4. Fewer Characters
This element is paired well with writing in small story windows. The more characters in the screenplay, the more the reader has to remember and then apply to the story they are being tasked to follow.
While this sounds obvious, you would be surprised how many screenplays have too many characters.
Instead of having four lead characters with a few additional supporting characters, why not whittle it down to one or two leads with just one or two supporting?
And it’s not just about the reader’s lack of memory application. When we tell that World War II battle story through the eyes of a single soldier — as opposed to generals, admirals, captains, and their family members back home — it’s a much more personal experience for the reader. The reader can better relate to a single point of view as opposed to that overarching assembly of characters.
The story of Tommy in Dunkirk could have been an even more contained film by itself.

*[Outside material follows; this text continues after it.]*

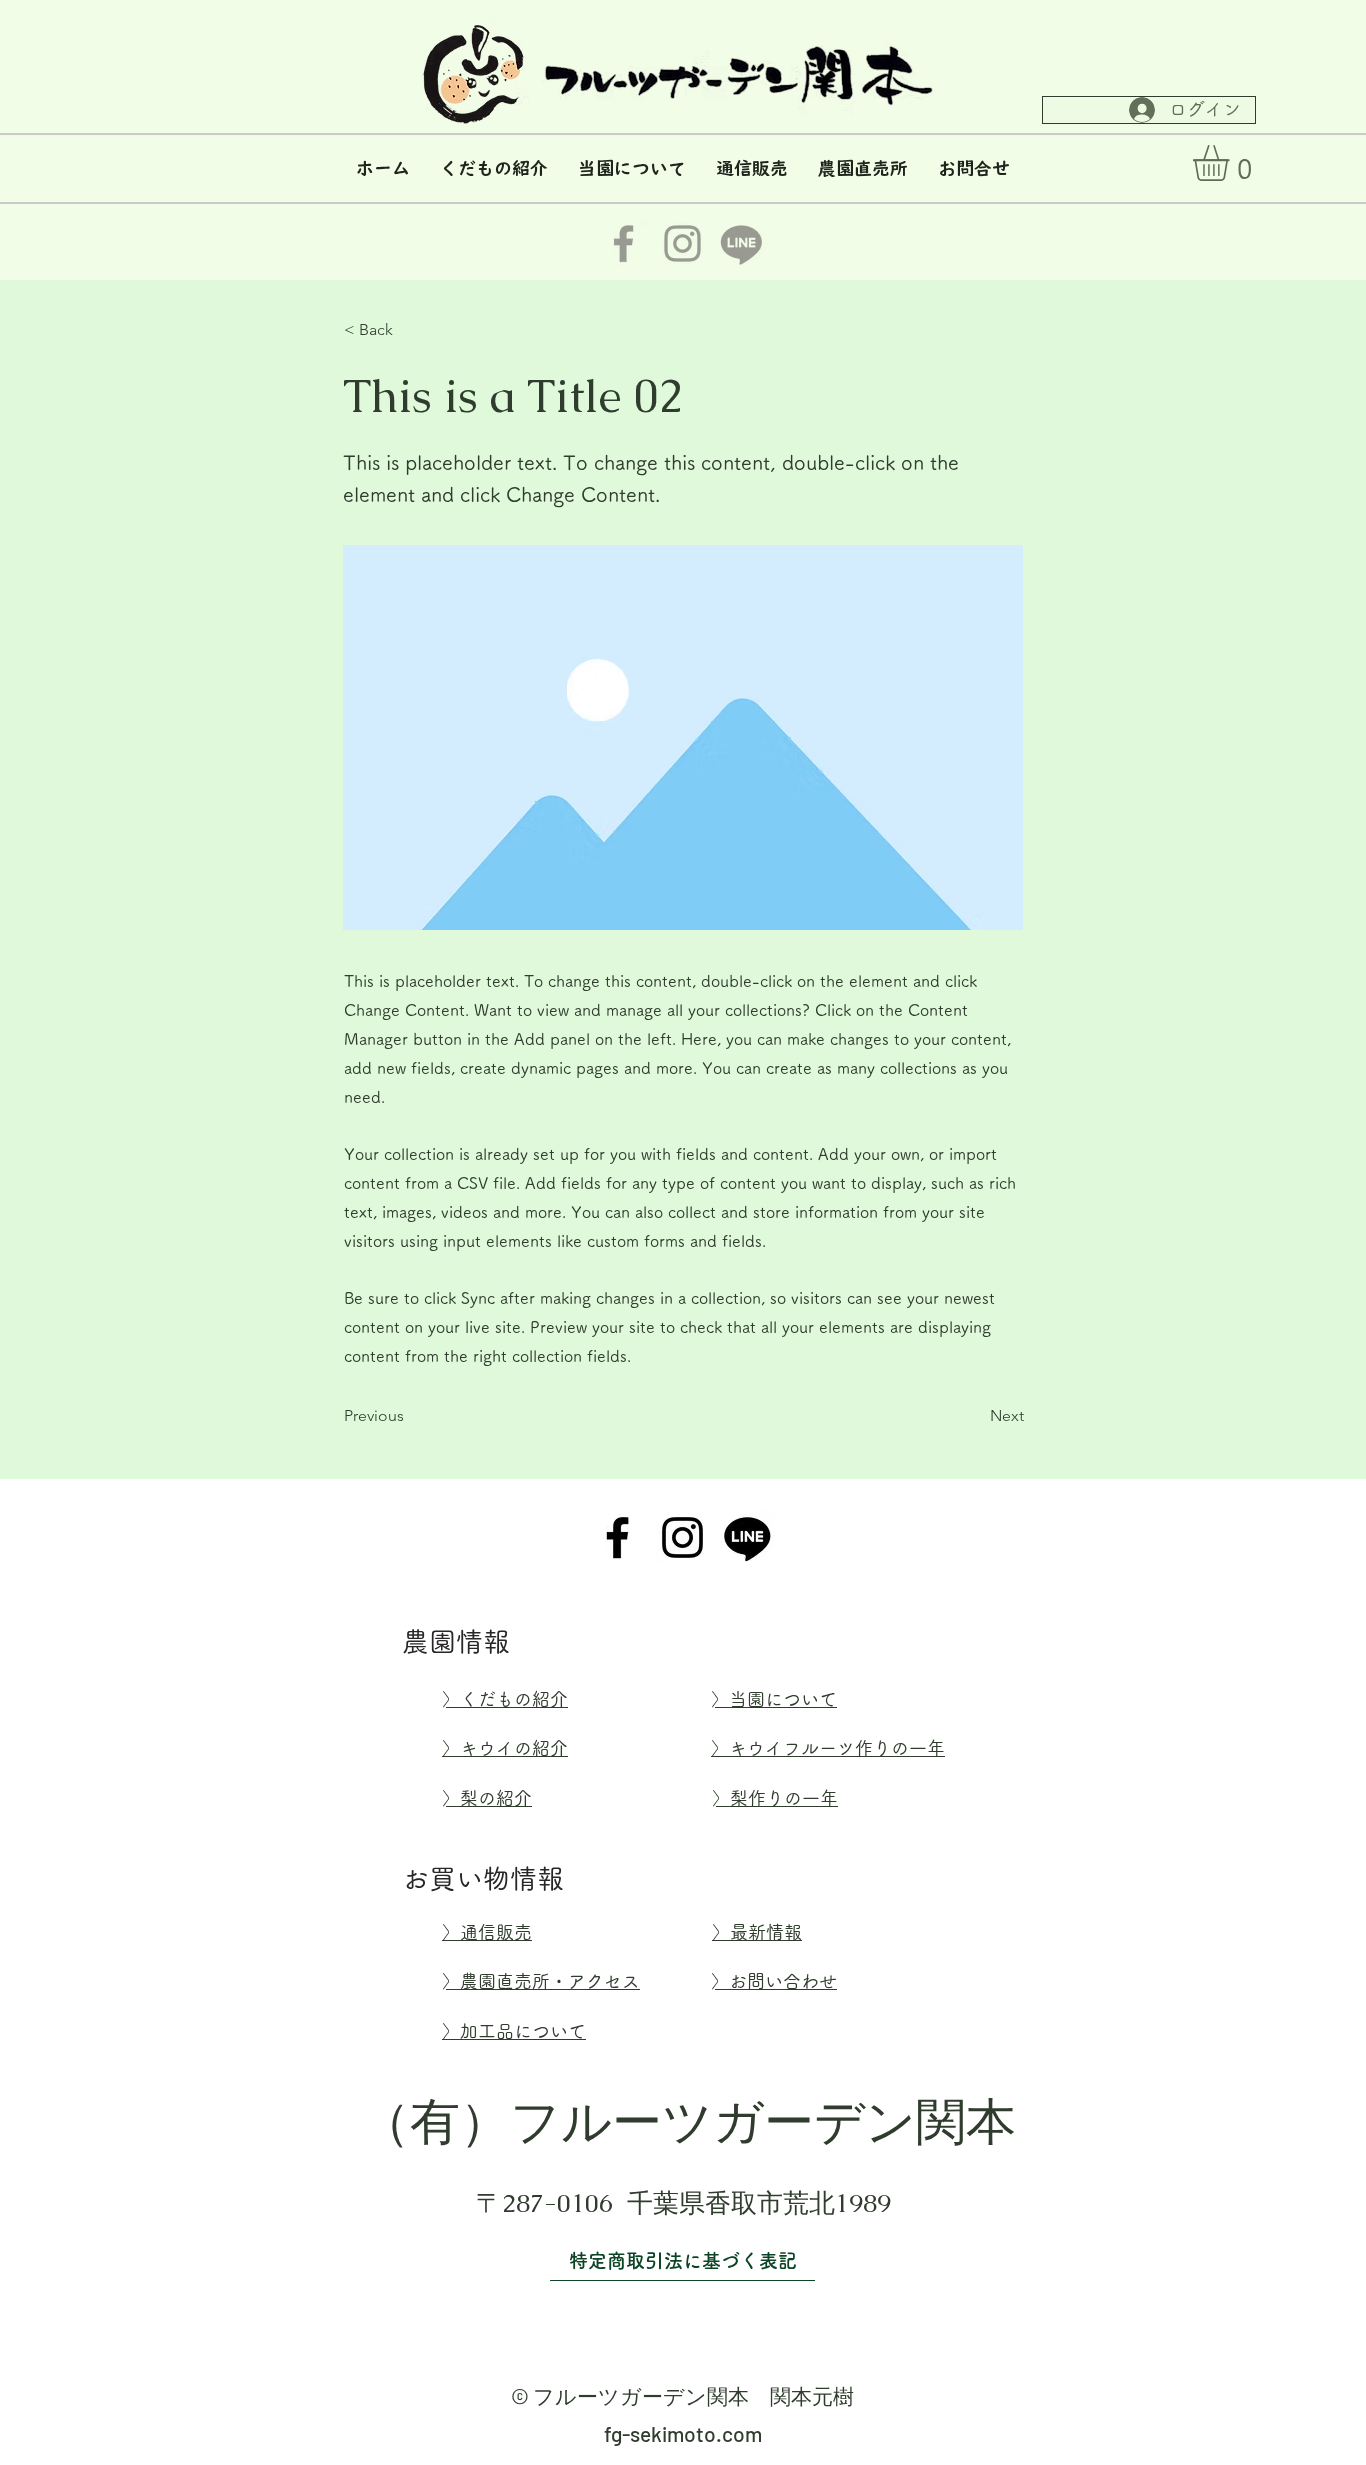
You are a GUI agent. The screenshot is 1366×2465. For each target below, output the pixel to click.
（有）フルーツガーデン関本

While some stories just require more characters, do your best to make sure that each and every character that you do have matters. Ask yourself questions like:
“Are any characters redundant?”
“Can any characters be combined?”
“Can the story survive without this character?”
You’d be surprised how many characters in your scripts are redundant, could be combined, or just aren’t needed. When you make those discoveries and perform the necessary changes, your scripts will only be more successful in the end.
Note: Again, it’s also more attractive to Hollywood. The fewer characters there are, the cheaper the film will be to produce.